Data for processing:
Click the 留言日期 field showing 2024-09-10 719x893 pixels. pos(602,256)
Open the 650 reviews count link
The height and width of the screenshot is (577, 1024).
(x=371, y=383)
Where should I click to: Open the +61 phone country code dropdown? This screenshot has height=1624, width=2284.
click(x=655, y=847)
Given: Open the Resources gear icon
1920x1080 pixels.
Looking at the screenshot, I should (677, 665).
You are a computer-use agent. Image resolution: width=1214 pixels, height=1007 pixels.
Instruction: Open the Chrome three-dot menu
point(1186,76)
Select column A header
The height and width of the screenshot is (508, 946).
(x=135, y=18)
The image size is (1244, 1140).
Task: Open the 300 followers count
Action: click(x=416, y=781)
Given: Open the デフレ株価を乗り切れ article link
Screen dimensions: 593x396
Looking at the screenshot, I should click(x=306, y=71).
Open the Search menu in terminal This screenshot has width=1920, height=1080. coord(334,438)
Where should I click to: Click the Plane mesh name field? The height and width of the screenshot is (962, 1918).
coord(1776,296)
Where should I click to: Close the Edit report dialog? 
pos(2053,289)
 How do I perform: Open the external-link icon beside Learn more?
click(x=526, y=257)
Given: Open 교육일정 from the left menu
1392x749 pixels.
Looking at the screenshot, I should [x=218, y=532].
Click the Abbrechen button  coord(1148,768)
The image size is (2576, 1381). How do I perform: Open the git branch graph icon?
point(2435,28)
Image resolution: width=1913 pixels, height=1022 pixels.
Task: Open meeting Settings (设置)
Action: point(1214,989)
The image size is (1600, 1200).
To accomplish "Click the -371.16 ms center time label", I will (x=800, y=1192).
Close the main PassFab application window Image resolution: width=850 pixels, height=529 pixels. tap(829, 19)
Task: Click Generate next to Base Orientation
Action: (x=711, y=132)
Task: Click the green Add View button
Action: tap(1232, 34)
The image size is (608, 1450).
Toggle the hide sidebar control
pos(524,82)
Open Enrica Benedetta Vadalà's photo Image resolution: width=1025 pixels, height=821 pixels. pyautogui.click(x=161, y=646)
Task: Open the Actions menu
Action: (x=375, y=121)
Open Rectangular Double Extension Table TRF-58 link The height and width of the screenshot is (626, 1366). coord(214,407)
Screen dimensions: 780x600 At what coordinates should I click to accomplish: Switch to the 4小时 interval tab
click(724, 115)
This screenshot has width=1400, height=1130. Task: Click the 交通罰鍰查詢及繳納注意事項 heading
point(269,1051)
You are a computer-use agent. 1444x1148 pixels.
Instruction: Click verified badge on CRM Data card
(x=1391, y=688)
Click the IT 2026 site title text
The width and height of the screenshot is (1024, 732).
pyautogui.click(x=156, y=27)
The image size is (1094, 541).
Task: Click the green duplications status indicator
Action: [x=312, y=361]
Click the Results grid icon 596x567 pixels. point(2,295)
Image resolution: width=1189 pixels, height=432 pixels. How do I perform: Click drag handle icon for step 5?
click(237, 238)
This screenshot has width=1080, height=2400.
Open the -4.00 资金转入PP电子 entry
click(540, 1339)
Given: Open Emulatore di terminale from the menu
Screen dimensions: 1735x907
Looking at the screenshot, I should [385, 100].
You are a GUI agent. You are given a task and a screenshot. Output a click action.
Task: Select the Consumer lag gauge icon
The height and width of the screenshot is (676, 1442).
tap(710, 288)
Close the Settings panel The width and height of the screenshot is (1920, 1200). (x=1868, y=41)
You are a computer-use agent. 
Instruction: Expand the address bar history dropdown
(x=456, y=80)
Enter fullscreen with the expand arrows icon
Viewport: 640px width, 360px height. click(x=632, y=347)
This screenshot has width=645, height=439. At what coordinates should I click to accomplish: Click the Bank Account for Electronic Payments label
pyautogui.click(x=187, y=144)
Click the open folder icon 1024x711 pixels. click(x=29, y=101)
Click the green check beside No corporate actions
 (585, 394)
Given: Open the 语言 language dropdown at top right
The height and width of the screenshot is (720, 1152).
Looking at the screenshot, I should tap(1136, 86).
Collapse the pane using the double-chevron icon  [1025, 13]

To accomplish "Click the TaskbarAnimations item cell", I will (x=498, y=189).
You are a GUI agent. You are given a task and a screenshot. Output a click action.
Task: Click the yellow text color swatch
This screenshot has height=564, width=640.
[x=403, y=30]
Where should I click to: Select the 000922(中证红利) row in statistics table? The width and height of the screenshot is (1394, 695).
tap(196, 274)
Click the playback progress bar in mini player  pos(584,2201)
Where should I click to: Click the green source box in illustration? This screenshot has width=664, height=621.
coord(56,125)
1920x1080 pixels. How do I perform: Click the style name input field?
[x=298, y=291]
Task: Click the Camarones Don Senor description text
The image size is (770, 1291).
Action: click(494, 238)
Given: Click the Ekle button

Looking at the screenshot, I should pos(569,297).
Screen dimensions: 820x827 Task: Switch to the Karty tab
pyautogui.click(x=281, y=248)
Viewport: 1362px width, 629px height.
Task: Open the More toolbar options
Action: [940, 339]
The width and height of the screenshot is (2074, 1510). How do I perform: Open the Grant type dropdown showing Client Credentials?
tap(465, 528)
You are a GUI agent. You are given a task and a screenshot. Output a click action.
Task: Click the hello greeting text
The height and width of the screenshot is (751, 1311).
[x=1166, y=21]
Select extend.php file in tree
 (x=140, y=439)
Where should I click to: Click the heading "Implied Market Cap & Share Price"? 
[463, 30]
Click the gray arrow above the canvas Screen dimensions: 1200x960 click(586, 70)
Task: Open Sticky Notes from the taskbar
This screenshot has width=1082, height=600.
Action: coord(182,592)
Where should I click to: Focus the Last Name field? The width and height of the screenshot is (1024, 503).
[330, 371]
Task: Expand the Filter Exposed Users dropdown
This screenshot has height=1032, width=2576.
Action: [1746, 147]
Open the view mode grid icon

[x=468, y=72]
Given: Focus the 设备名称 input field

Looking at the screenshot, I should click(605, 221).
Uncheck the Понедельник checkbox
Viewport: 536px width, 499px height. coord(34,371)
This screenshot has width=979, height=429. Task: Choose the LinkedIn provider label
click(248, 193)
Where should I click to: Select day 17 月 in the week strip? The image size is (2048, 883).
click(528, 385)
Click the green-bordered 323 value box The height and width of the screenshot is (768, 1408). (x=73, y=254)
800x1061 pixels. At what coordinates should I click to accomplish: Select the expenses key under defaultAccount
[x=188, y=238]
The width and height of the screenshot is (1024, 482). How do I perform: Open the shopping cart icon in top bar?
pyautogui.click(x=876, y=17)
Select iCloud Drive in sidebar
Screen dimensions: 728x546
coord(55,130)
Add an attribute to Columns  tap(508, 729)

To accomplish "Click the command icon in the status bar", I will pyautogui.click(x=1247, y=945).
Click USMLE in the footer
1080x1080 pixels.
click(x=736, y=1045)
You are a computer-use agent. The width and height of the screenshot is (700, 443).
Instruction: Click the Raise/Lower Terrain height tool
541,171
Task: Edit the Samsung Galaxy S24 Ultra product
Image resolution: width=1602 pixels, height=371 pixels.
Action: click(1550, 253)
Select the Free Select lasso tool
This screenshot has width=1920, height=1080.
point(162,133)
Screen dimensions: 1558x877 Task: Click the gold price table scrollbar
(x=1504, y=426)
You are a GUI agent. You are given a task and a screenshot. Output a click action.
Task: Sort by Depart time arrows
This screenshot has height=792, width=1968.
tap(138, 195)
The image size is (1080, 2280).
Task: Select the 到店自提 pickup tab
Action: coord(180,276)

What to work on: Retype all of the records above exactly as they appear, line for line.

Result for this exercise:
Click the 留言日期 field showing 2024-09-10 719x893 pixels. pos(602,256)
Open the 650 reviews count link
The height and width of the screenshot is (577, 1024).
(x=371, y=383)
Where should I click to: Open the +61 phone country code dropdown? This screenshot has height=1624, width=2284.
click(x=655, y=847)
Given: Open the Resources gear icon
1920x1080 pixels.
Looking at the screenshot, I should (677, 665).
You are a computer-use agent. Image resolution: width=1214 pixels, height=1007 pixels.
Instruction: Open the Chrome three-dot menu
point(1186,76)
Select column A header
The height and width of the screenshot is (508, 946).
(x=135, y=18)
The image size is (1244, 1140).
Task: Open the 300 followers count
Action: click(x=416, y=781)
Given: Open the デフレ株価を乗り切れ article link
Screen dimensions: 593x396
Looking at the screenshot, I should click(x=306, y=71).
Open the Search menu in terminal This screenshot has width=1920, height=1080. coord(334,438)
Where should I click to: Click the Plane mesh name field? The height and width of the screenshot is (962, 1918).
coord(1776,296)
Where should I click to: Close the Edit report dialog? 
pos(2053,289)
 How do I perform: Open the external-link icon beside Learn more?
click(x=526, y=257)
Given: Open 교육일정 from the left menu
1392x749 pixels.
Looking at the screenshot, I should [x=218, y=532].
Click the Abbrechen button  coord(1148,768)
The image size is (2576, 1381). How do I perform: Open the git branch graph icon?
point(2435,28)
Image resolution: width=1913 pixels, height=1022 pixels.
Task: Open meeting Settings (设置)
Action: point(1214,989)
The image size is (1600, 1200).
To accomplish "Click the -371.16 ms center time label", I will (x=800, y=1192).
Close the main PassFab application window Image resolution: width=850 pixels, height=529 pixels. tap(829, 19)
Task: Click Generate next to Base Orientation
Action: (x=711, y=132)
Task: Click the green Add View button
Action: tap(1232, 34)
The image size is (608, 1450).
Toggle the hide sidebar control
pos(524,82)
Open Enrica Benedetta Vadalà's photo Image resolution: width=1025 pixels, height=821 pixels. pyautogui.click(x=161, y=646)
Task: Open the Actions menu
Action: (x=375, y=121)
Open Rectangular Double Extension Table TRF-58 link The height and width of the screenshot is (626, 1366). coord(214,407)
Screen dimensions: 780x600 At what coordinates should I click to accomplish: Switch to the 4小时 interval tab
click(724, 115)
This screenshot has width=1400, height=1130. Task: Click the 交通罰鍰查詢及繳納注意事項 heading
point(269,1051)
You are a computer-use agent. 1444x1148 pixels.
Instruction: Click verified badge on CRM Data card
(x=1391, y=688)
Click the IT 2026 site title text
The width and height of the screenshot is (1024, 732).
pyautogui.click(x=156, y=27)
The image size is (1094, 541).
Task: Click the green duplications status indicator
Action: [x=312, y=361]
Click the Results grid icon 596x567 pixels. point(2,295)
Image resolution: width=1189 pixels, height=432 pixels. How do I perform: Click drag handle icon for step 5?
click(237, 238)
This screenshot has width=1080, height=2400.
Open the -4.00 资金转入PP电子 entry
click(540, 1339)
Given: Open Emulatore di terminale from the menu
Screen dimensions: 1735x907
Looking at the screenshot, I should [385, 100].
You are a GUI agent. You are given a task and a screenshot. Output a click action.
Task: Select the Consumer lag gauge icon
The height and width of the screenshot is (676, 1442).
tap(710, 288)
Close the Settings panel The width and height of the screenshot is (1920, 1200). (x=1868, y=41)
You are a computer-use agent. 
Instruction: Expand the address bar history dropdown
(x=456, y=80)
Enter fullscreen with the expand arrows icon
Viewport: 640px width, 360px height. click(x=632, y=347)
This screenshot has width=645, height=439. At what coordinates should I click to accomplish: Click the Bank Account for Electronic Payments label
pyautogui.click(x=187, y=144)
Click the open folder icon 1024x711 pixels. click(x=29, y=101)
Click the green check beside No corporate actions
 (585, 394)
Given: Open the 语言 language dropdown at top right
The height and width of the screenshot is (720, 1152).
Looking at the screenshot, I should tap(1136, 86).
Collapse the pane using the double-chevron icon  [1025, 13]

To accomplish "Click the TaskbarAnimations item cell", I will (x=498, y=189).
You are a GUI agent. You are given a task and a screenshot. Output a click action.
Task: Click the yellow text color swatch
This screenshot has height=564, width=640.
[x=403, y=30]
Where should I click to: Select the 000922(中证红利) row in statistics table? The width and height of the screenshot is (1394, 695).
tap(196, 274)
Click the playback progress bar in mini player  pos(584,2201)
Where should I click to: Click the green source box in illustration? This screenshot has width=664, height=621.
coord(56,125)
1920x1080 pixels. How do I perform: Click the style name input field?
[x=298, y=291]
Task: Click the Camarones Don Senor description text
The image size is (770, 1291).
Action: click(494, 238)
Given: Click the Ekle button

Looking at the screenshot, I should pos(569,297).
Screen dimensions: 820x827 Task: Switch to the Karty tab
pyautogui.click(x=281, y=248)
Viewport: 1362px width, 629px height.
Task: Open the More toolbar options
Action: [940, 339]
The width and height of the screenshot is (2074, 1510). How do I perform: Open the Grant type dropdown showing Client Credentials?
tap(465, 528)
You are a GUI agent. You are given a task and a screenshot. Output a click action.
Task: Click the hello greeting text
The height and width of the screenshot is (751, 1311).
[x=1166, y=21]
Select extend.php file in tree
 (x=140, y=439)
Where should I click to: Click the heading "Implied Market Cap & Share Price"? 
[463, 30]
Click the gray arrow above the canvas Screen dimensions: 1200x960 click(586, 70)
Task: Open Sticky Notes from the taskbar
This screenshot has width=1082, height=600.
Action: coord(182,592)
Where should I click to: Focus the Last Name field? The width and height of the screenshot is (1024, 503).
[330, 371]
Task: Expand the Filter Exposed Users dropdown
This screenshot has height=1032, width=2576.
Action: [1746, 147]
Open the view mode grid icon

[x=468, y=72]
Given: Focus the 设备名称 input field

Looking at the screenshot, I should click(605, 221).
Uncheck the Понедельник checkbox
Viewport: 536px width, 499px height. coord(34,371)
This screenshot has width=979, height=429. Task: Choose the LinkedIn provider label
click(248, 193)
Where should I click to: Select day 17 月 in the week strip? The image size is (2048, 883).
click(528, 385)
Click the green-bordered 323 value box The height and width of the screenshot is (768, 1408). (x=73, y=254)
800x1061 pixels. At what coordinates should I click to accomplish: Select the expenses key under defaultAccount
[x=188, y=238]
The width and height of the screenshot is (1024, 482). How do I perform: Open the shopping cart icon in top bar?
pyautogui.click(x=876, y=17)
Select iCloud Drive in sidebar
Screen dimensions: 728x546
coord(55,130)
Add an attribute to Columns  tap(508, 729)

To accomplish "Click the command icon in the status bar", I will pyautogui.click(x=1247, y=945).
Click USMLE in the footer
1080x1080 pixels.
click(x=736, y=1045)
You are a computer-use agent. The width and height of the screenshot is (700, 443).
Instruction: Click the Raise/Lower Terrain height tool
541,171
Task: Edit the Samsung Galaxy S24 Ultra product
Image resolution: width=1602 pixels, height=371 pixels.
Action: click(1550, 253)
Select the Free Select lasso tool
This screenshot has width=1920, height=1080.
point(162,133)
Screen dimensions: 1558x877 Task: Click the gold price table scrollbar
(x=1504, y=426)
You are a GUI agent. You are given a task and a screenshot. Output a click action.
Task: Sort by Depart time arrows
This screenshot has height=792, width=1968.
tap(138, 195)
The image size is (1080, 2280).
Task: Select the 到店自提 pickup tab
Action: coord(180,276)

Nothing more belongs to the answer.